_EXERCISE GOAL_: Find every line of the records that has "value" and return it.
:::
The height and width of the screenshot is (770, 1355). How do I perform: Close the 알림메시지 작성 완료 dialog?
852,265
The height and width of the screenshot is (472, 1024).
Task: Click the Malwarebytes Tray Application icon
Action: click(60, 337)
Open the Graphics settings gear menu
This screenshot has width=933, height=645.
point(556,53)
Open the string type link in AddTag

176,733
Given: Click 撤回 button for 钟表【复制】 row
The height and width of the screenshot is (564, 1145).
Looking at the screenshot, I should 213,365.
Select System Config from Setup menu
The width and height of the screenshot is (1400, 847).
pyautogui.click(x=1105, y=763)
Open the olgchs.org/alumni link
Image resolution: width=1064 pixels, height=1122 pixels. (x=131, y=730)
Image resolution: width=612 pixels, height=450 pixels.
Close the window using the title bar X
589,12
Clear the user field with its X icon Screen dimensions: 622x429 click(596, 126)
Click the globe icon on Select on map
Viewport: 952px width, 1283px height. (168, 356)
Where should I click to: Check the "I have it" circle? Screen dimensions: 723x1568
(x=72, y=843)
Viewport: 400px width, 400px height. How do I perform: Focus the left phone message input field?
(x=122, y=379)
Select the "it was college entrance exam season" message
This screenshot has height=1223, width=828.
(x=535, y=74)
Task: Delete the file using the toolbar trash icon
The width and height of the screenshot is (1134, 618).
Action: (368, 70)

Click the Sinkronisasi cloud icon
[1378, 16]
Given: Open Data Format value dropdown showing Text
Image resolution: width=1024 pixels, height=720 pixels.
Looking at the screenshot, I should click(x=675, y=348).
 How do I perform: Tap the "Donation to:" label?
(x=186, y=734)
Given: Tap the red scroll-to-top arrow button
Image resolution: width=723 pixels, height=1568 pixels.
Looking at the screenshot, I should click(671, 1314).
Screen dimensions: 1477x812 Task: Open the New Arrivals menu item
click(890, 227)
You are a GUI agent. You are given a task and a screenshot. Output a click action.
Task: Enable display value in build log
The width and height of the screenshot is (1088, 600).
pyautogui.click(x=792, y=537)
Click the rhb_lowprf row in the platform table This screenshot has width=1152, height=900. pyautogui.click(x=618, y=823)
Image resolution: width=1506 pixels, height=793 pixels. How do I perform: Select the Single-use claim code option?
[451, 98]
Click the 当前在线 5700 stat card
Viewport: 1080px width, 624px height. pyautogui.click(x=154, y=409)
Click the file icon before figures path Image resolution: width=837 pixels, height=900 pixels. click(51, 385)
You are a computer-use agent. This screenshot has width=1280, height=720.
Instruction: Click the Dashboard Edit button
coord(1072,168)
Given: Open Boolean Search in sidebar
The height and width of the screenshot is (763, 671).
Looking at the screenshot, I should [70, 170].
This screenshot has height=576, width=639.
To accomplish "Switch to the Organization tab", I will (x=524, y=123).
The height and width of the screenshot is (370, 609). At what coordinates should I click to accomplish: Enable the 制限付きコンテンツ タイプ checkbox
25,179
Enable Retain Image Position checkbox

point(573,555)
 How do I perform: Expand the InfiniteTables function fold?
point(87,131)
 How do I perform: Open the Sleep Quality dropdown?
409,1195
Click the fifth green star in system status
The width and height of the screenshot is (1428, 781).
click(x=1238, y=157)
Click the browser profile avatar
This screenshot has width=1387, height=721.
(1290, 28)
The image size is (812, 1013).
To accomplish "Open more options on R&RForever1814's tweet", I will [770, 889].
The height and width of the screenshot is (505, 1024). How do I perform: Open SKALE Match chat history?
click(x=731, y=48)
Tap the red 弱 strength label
:::
_RESPONSE_:
Given: Open Data Format value dropdown showing Text
Task: Enable display value in build log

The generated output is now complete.